**Selected excerpt:**
========

Documentation ¶
Index ¶
- type Vector
- func (v0 Vector) Add(v1 Vector) Vector
- func (v0 Vector) Apply(mat matrix.Matrix) Vector
- func (v0 Vector) Clone() Vector
- func (v0 Vector) Dimension() int
- func (v0 Vector) Dual() Vector
- func (v0 Vector) Equals(v1 Vector, eps ...float64) bool
- func (v0 Vector) InnerProduct(v1 Vector) complex128
- func (v0 Vector) IsOrthogonal(v1 Vector) bool
- func (v0 Vector) IsUnit() bool
- func (v0 Vector) Mul(z complex128) Vector
- func (v0 Vector) Norm() complex128
- func (v0 Vector) OuterProduct(v1 Vector) matrix.Matrix
- func (v0 Vector) TensorProduct(v1 Vector) Vector
Examples ¶
Constants ¶
This section is empty.
Variables ¶
This section is empty.
Functions ¶
This section is empty.
Types ¶
type Vector ¶
type Vector []complex128
Vector type manages complex number slice in vector
func New ¶
func New(z ...complex128) Vector
New creates a new vector with dimensions equal to the length of complex numbers passed as arguments.
func NewZero ¶
NewZero creates a new vector with all components set to zero.
Example ¶
package main import ( "fmt" "github.com/axamon/q/vector" ) func main() { v0 := vector.NewZero(4) fmt.Printf("%v\n", v0) }
Output: [(0+0i) (0+0i) (0+0i) (0+0i)]
func TensorProduct ¶
TensorProduct returns the vector resulting from multipling the all vectors passed as arguments together.
func TensorProductN ¶
TensorProductN returns the vector resulting from applying the tensor product beetween the vector and itself N times.
Example ¶
package main import ( "fmt" "github.com/axamon/q/vector" ) var v = vector.New( complex128(1+2i), complex128(3+4i), ) func main() { fmt.Println(vector.TensorProductN(v)) fmt.Println(vector.TensorProductN(v, 0)) fmt.Println(vector.TensorProductN(v, 1)) fmt.Println(vector.TensorProductN(v, 2)) fmt.Println(vector.TensorProductN(v, 3)) }
Output: [(1+2i) (3+4i)] [(1+2i) (3+4i)] [(1+2i) (3+4i)] [(-3+4i) (-5+10i) (-5+10i) (-7+24i)] [(-11-2i) (-25+0i) (-25+0i) (-55+10i) (-25+0i) (-55+10i) (-55+10i) (-117+44i)]
func (Vector) Add ¶
Add adds the vector to the first one.

========

**Extracted records:**

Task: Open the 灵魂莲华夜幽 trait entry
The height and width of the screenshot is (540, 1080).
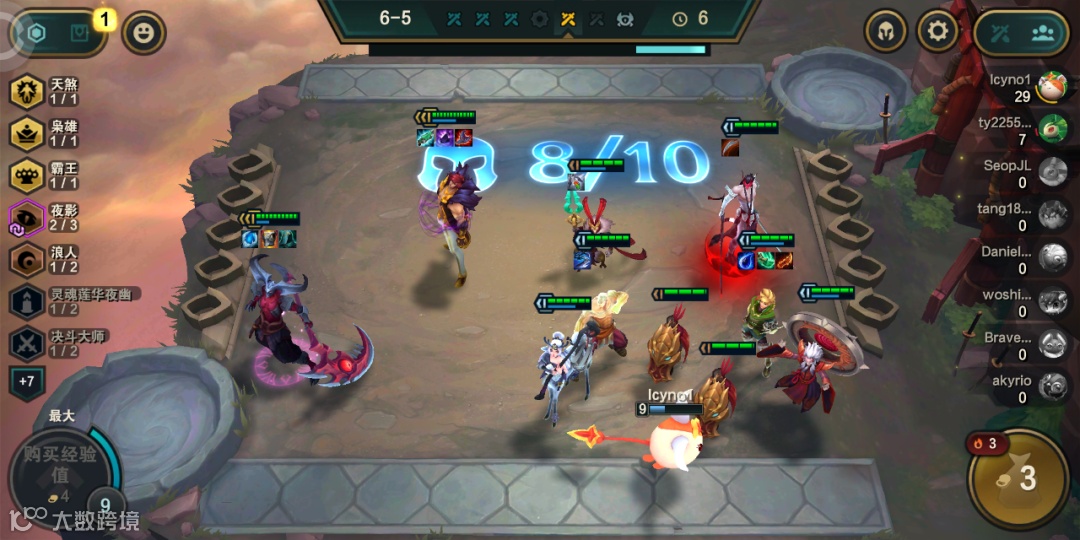Action: tap(70, 301)
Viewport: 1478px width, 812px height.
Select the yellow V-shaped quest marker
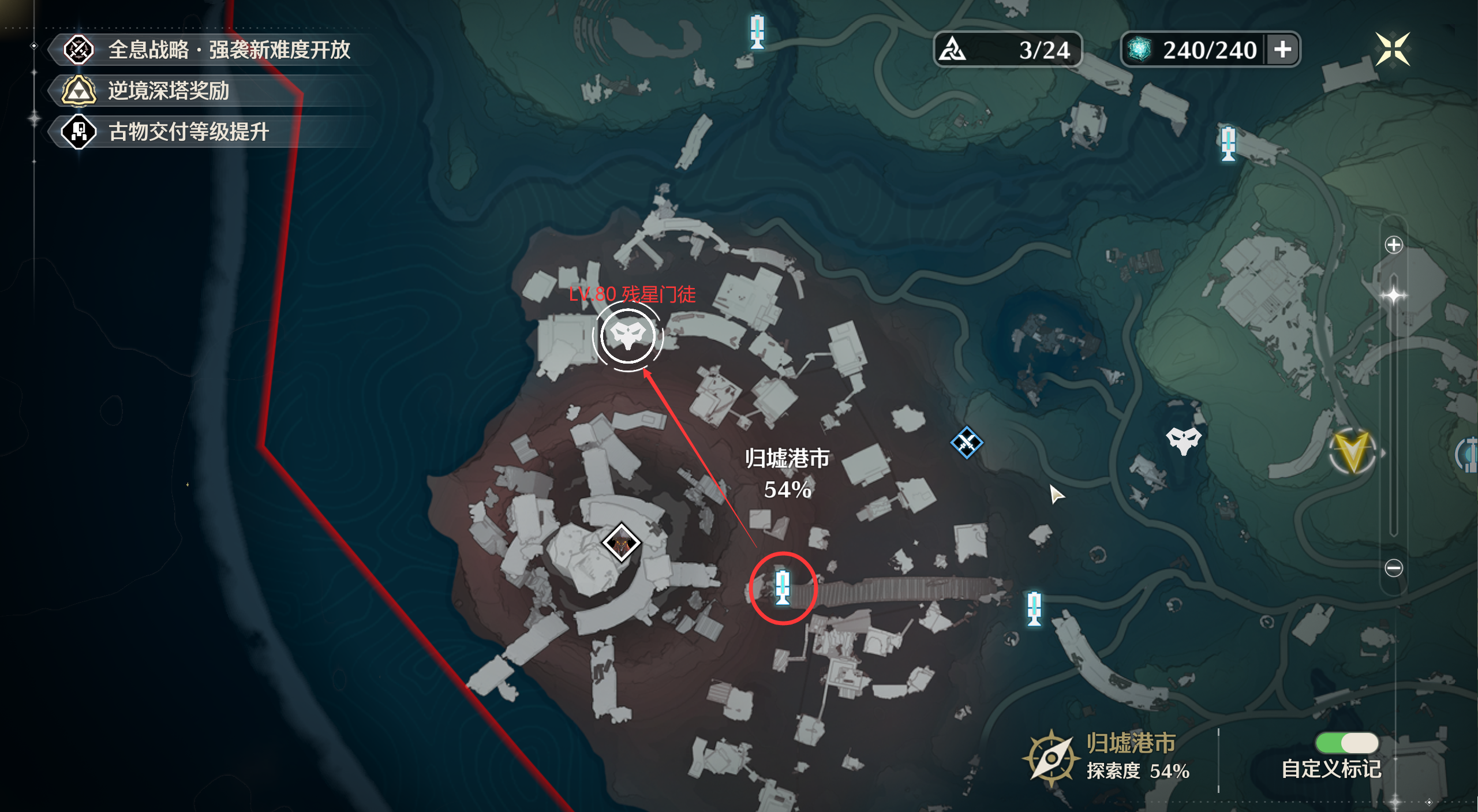coord(1352,451)
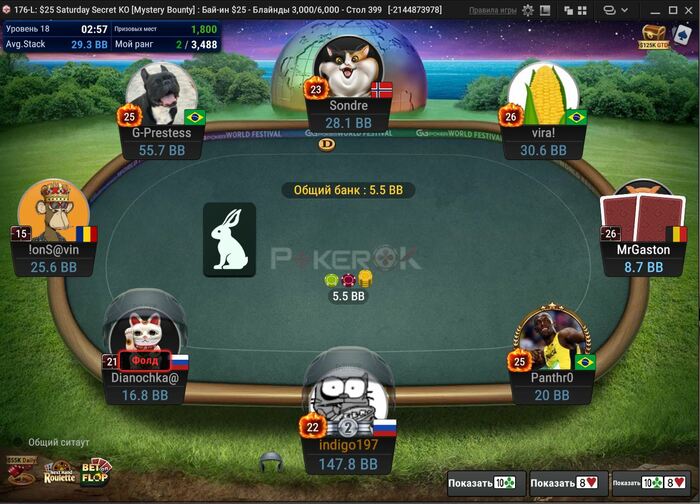The image size is (700, 504).
Task: Show only the 8 of hearts
Action: (567, 484)
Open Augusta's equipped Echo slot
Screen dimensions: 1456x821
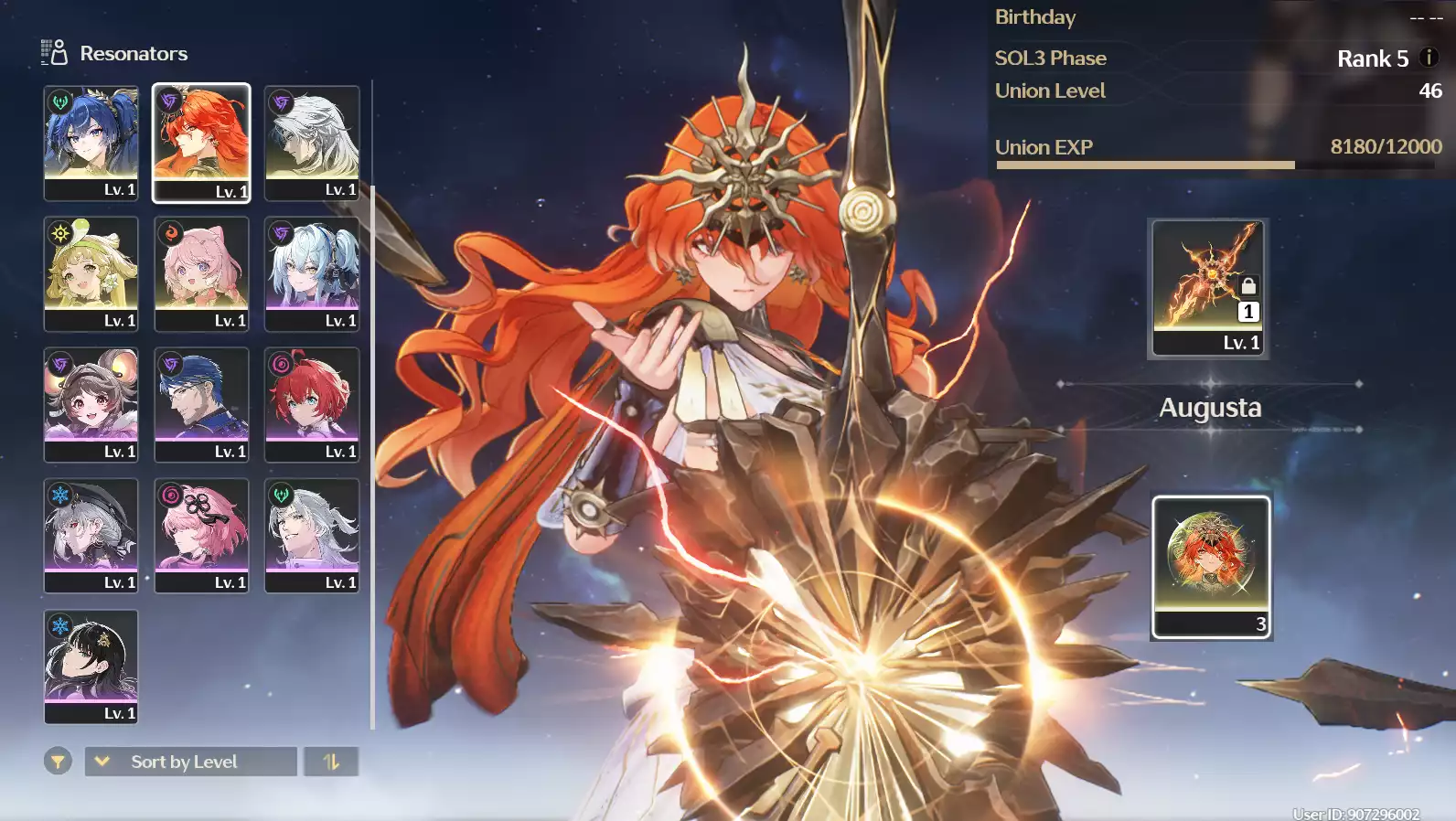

========

**Stated problem A:** In the vector package documentation, translate this sentence into Spanish: "NewZero creates a new vector with all components set to zero."
**Stated problem B:** Summarize the vector package documentation in two sentences.

**Exercise response A:** NewZero crea un vector nuevo con todos sus componentes establecidos en cero.

**Exercise response B:** The package defines a Vector type as a slice of complex128 values, with methods such as Add, Clone, Dimension, InnerProduct, Norm, and TensorProduct. Its functions include New, which creates a vector from the complex numbers passed as arguments, NewZero, which creates a vector with all components set to zero, and TensorProduct and TensorProductN for computing tensor products.